* TASK INSTRUCTIONS
Express the lines below as a Markdown table with a Row column giving the row number and a Line column holding the line itself. Leave out blank lines.

* RECORDS SUPPLIED
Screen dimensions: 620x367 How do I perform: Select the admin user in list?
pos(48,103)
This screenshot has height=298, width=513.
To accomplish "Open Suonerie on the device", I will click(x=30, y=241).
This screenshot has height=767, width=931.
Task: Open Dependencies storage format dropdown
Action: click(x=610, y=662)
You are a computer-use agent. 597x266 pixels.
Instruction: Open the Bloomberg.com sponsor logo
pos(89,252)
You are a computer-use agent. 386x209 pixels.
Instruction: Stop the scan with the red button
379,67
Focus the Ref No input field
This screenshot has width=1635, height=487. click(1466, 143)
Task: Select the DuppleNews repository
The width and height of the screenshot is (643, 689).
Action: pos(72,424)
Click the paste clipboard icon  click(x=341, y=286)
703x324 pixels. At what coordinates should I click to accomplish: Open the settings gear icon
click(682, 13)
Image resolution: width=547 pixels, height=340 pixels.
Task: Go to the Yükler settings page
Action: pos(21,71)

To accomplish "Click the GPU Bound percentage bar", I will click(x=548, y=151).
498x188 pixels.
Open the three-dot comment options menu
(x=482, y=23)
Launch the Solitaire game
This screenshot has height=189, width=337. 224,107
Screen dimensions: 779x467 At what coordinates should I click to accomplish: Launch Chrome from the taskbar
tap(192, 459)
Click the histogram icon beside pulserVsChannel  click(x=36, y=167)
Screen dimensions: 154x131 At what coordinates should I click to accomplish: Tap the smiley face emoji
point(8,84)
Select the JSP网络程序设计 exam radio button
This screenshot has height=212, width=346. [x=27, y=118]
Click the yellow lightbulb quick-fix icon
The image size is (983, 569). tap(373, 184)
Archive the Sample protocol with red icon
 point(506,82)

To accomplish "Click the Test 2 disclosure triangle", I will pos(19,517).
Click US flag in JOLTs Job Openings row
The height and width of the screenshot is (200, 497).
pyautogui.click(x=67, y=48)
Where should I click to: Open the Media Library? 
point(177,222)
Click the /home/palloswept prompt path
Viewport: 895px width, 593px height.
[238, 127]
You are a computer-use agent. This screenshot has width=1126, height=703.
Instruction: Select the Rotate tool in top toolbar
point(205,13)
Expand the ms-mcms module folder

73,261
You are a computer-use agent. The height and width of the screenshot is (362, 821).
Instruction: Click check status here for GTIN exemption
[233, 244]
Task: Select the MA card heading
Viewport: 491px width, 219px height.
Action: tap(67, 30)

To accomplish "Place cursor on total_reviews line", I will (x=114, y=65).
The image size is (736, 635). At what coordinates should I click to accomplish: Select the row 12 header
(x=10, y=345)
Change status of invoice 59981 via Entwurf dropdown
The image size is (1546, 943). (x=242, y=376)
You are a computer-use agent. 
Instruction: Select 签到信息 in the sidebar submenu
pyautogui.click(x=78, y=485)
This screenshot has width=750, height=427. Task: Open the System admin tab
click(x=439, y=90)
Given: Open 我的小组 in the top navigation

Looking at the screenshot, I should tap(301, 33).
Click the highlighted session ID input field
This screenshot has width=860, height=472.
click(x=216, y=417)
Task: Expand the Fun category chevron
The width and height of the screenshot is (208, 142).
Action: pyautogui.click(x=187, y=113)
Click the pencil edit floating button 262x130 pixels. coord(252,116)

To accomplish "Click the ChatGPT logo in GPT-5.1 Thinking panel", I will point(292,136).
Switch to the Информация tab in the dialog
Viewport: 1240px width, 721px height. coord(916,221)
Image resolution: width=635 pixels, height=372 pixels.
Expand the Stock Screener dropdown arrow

* ANSWER TO THIS TASK
| Row | Line |
|---|---|
| 1 | Screen dimensions: 620x367 How do I perform: Select the admin user in list? |
| 2 | pos(48,103) |
| 3 | This screenshot has height=298, width=513. |
| 4 | To accomplish "Open Suonerie on the device", I will click(x=30, y=241). |
| 5 | This screenshot has height=767, width=931. |
| 6 | Task: Open Dependencies storage format dropdown |
| 7 | Action: click(x=610, y=662) |
| 8 | You are a computer-use agent. 597x266 pixels. |
| 9 | Instruction: Open the Bloomberg.com sponsor logo |
| 10 | pos(89,252) |
| 11 | You are a computer-use agent. 386x209 pixels. |
| 12 | Instruction: Stop the scan with the red button |
| 13 | 379,67 |
| 14 | Focus the Ref No input field |
| 15 | This screenshot has width=1635, height=487. click(1466, 143) |
| 16 | Task: Select the DuppleNews repository |
| 17 | The width and height of the screenshot is (643, 689). |
| 18 | Action: pos(72,424) |
| 19 | Click the paste clipboard icon  click(x=341, y=286) |
| 20 | 703x324 pixels. At what coordinates should I click to accomplish: Open the settings gear icon |
| 21 | click(682, 13) |
| 22 | Image resolution: width=547 pixels, height=340 pixels. |
| 23 | Task: Go to the Yükler settings page |
| 24 | Action: pos(21,71) |
| 25 | To accomplish "Click the GPU Bound percentage bar", I will click(x=548, y=151). |
| 26 | 498x188 pixels. |
| 27 | Open the three-dot comment options menu |
| 28 | (x=482, y=23) |
| 29 | Launch the Solitaire game |
| 30 | This screenshot has height=189, width=337. 224,107 |
| 31 | Screen dimensions: 779x467 At what coordinates should I click to accomplish: Launch Chrome from the taskbar |
| 32 | tap(192, 459) |
| 33 | Click the histogram icon beside pulserVsChannel  click(x=36, y=167) |
| 34 | Screen dimensions: 154x131 At what coordinates should I click to accomplish: Tap the smiley face emoji |
| 35 | point(8,84) |
| 36 | Select the JSP网络程序设计 exam radio button |
| 37 | This screenshot has height=212, width=346. [x=27, y=118] |
| 38 | Click the yellow lightbulb quick-fix icon |
| 39 | The image size is (983, 569). tap(373, 184) |
| 40 | Archive the Sample protocol with red icon |
| 41 |  point(506,82) |
| 42 | To accomplish "Click the Test 2 disclosure triangle", I will pos(19,517). |
| 43 | Click US flag in JOLTs Job Openings row |
| 44 | The height and width of the screenshot is (200, 497). |
| 45 | pyautogui.click(x=67, y=48) |
| 46 | Where should I click to: Open the Media Library?  |
| 47 | point(177,222) |
| 48 | Click the /home/palloswept prompt path |
| 49 | Viewport: 895px width, 593px height. |
| 50 | [238, 127] |
| 51 | You are a computer-use agent. This screenshot has width=1126, height=703. |
| 52 | Instruction: Select the Rotate tool in top toolbar |
| 53 | point(205,13) |
| 54 | Expand the ms-mcms module folder |
| 55 | 73,261 |
| 56 | You are a computer-use agent. The height and width of the screenshot is (362, 821). |
| 57 | Instruction: Click check status here for GTIN exemption |
| 58 | [233, 244] |
| 59 | Task: Select the MA card heading |
| 60 | Viewport: 491px width, 219px height. |
| 61 | Action: tap(67, 30) |
| 62 | To accomplish "Place cursor on total_reviews line", I will (x=114, y=65). |
| 63 | The image size is (736, 635). At what coordinates should I click to accomplish: Select the row 12 header |
| 64 | (x=10, y=345) |
| 65 | Change status of invoice 59981 via Entwurf dropdown |
| 66 | The image size is (1546, 943). (x=242, y=376) |
| 67 | You are a computer-use agent.  |
| 68 | Instruction: Select 签到信息 in the sidebar submenu |
| 69 | pyautogui.click(x=78, y=485) |
| 70 | This screenshot has width=750, height=427. Task: Open the System admin tab |
| 71 | click(x=439, y=90) |
| 72 | Given: Open 我的小组 in the top navigation |
| 73 | Looking at the screenshot, I should tap(301, 33). |
| 74 | Click the highlighted session ID input field |
| 75 | This screenshot has width=860, height=472. |
| 76 | click(x=216, y=417) |
| 77 | Task: Expand the Fun category chevron |
| 78 | The width and height of the screenshot is (208, 142). |
| 79 | Action: pyautogui.click(x=187, y=113) |
| 80 | Click the pencil edit floating button 262x130 pixels. coord(252,116) |
| 81 | To accomplish "Click the ChatGPT logo in GPT-5.1 Thinking panel", I will point(292,136). |
| 82 | Switch to the Информация tab in the dialog |
| 83 | Viewport: 1240px width, 721px height. coord(916,221) |
| 84 | Image resolution: width=635 pixels, height=372 pixels. |
| 85 | Expand the Stock Screener dropdown arrow |